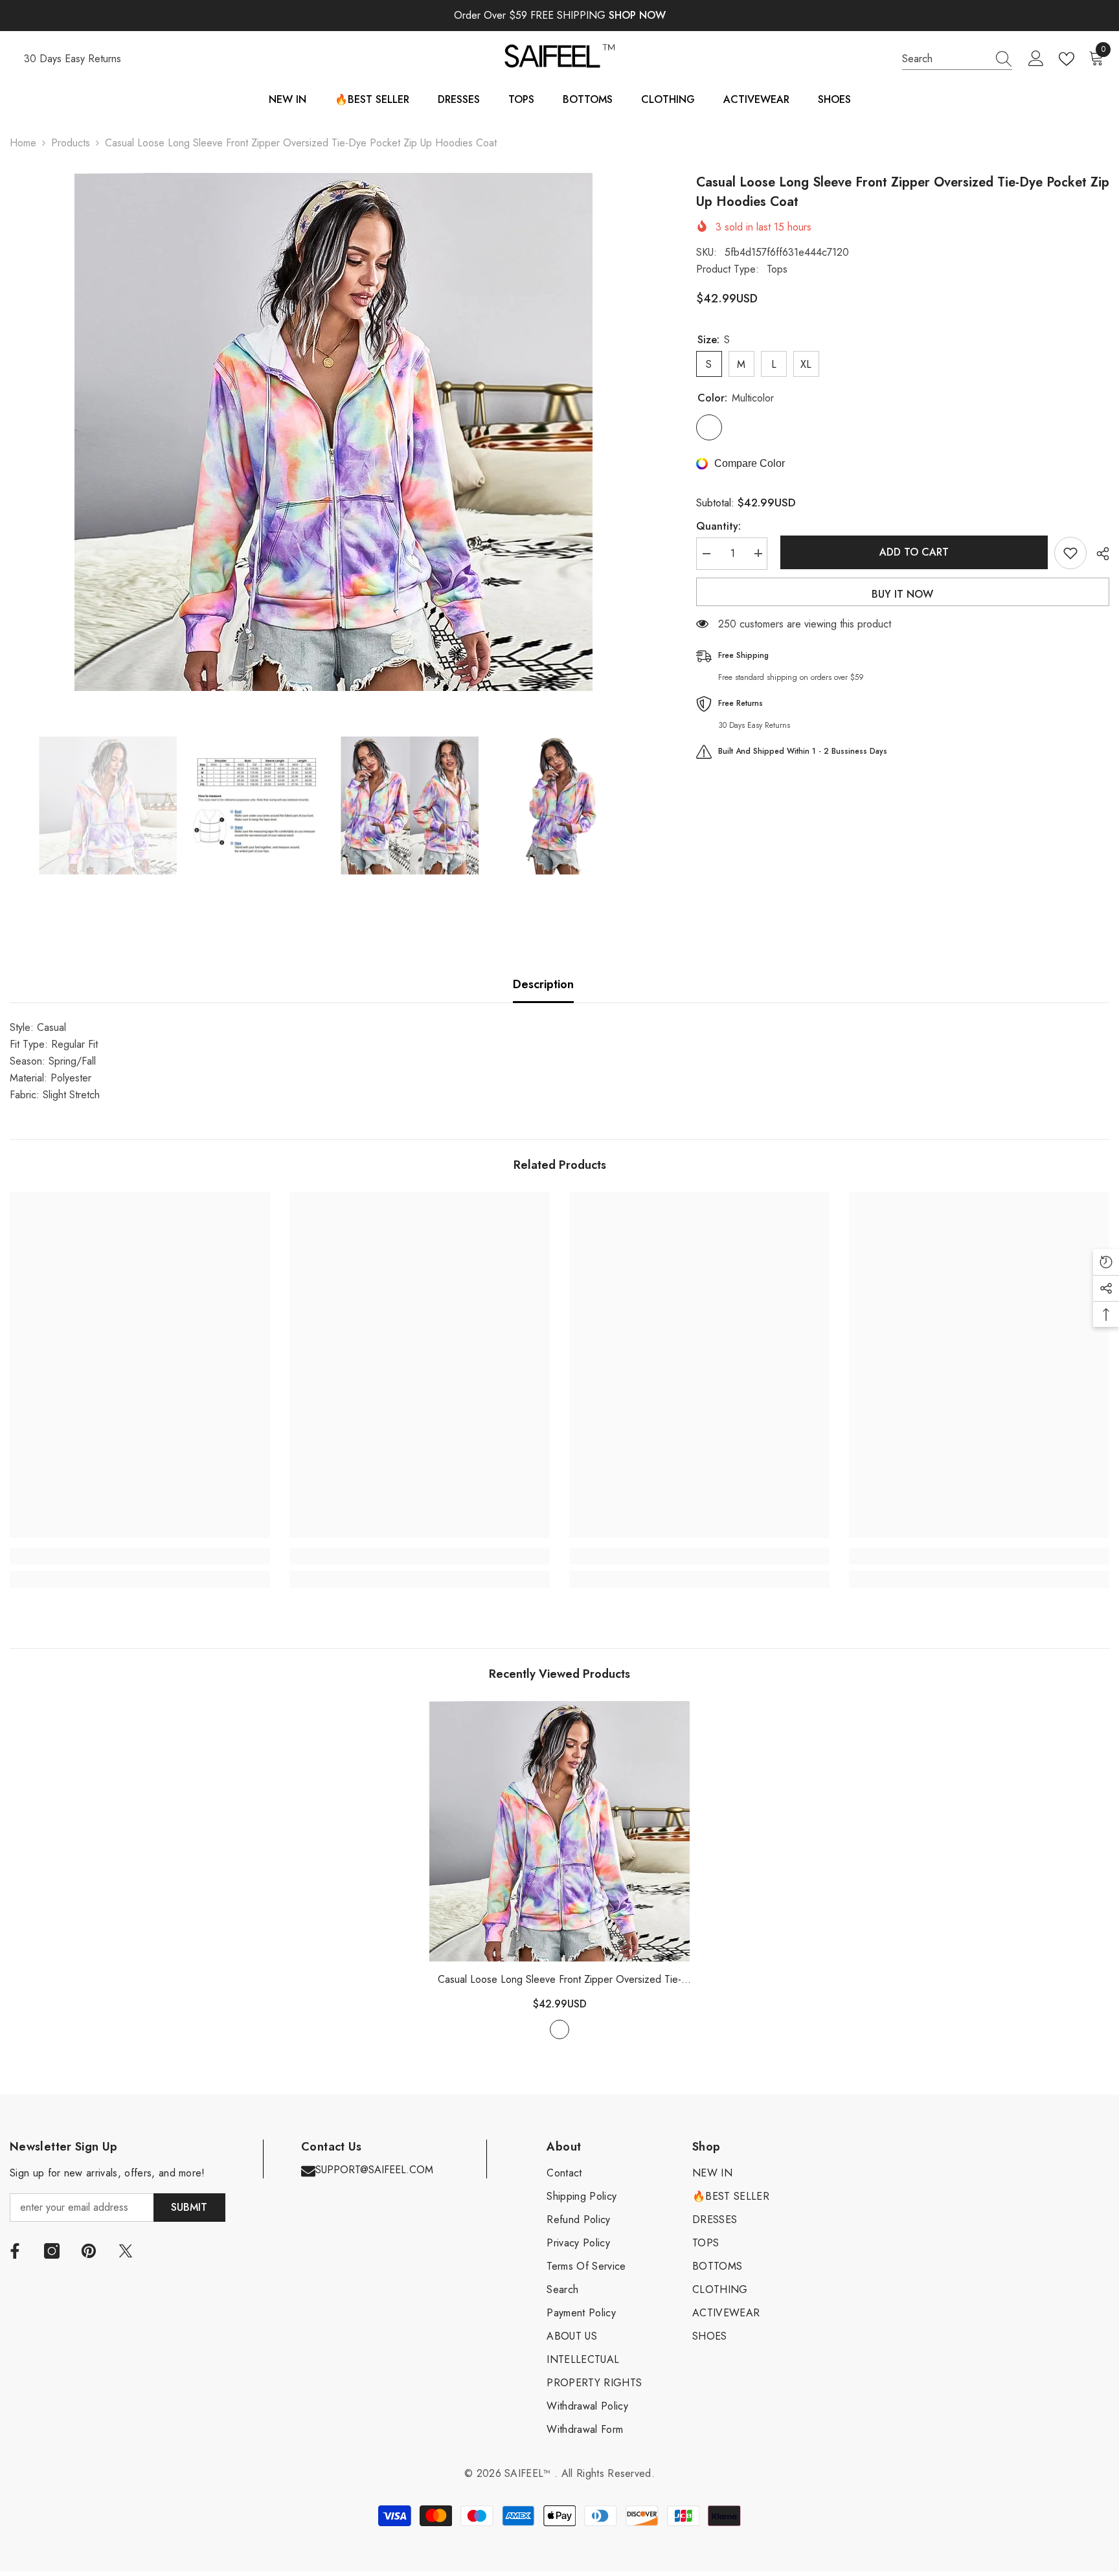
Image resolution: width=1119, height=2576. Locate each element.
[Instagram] (51, 2251)
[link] (140, 1556)
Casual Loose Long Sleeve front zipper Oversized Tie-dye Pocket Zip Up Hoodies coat (559, 1980)
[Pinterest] (88, 2251)
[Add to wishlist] (1070, 553)
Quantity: (718, 525)
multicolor (559, 2029)
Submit (189, 2207)
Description (543, 984)
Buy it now (902, 594)
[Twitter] (125, 2251)
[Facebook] (14, 2251)
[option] (333, 432)
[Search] (957, 59)
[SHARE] (1098, 553)
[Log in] (1036, 59)
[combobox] (945, 59)
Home (23, 142)
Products (70, 142)
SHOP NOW (637, 15)
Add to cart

Task objective
Drop the images and quote the entries word for word.

Answer to the exercise
Image resolution: width=1119, height=2576. Locate each element.
[Instagram] (51, 2251)
[link] (140, 1556)
Casual Loose Long Sleeve front zipper Oversized Tie-dye Pocket Zip Up Hoodies coat (559, 1980)
[Pinterest] (88, 2251)
[Add to wishlist] (1070, 553)
Quantity: (718, 525)
multicolor (559, 2029)
Submit (189, 2207)
Description (543, 984)
Buy it now (902, 594)
[Twitter] (125, 2251)
[Facebook] (14, 2251)
[option] (333, 432)
[Search] (957, 59)
[SHARE] (1098, 553)
[Log in] (1036, 59)
[combobox] (945, 59)
Home (23, 142)
Products (70, 142)
SHOP NOW (637, 15)
Add to cart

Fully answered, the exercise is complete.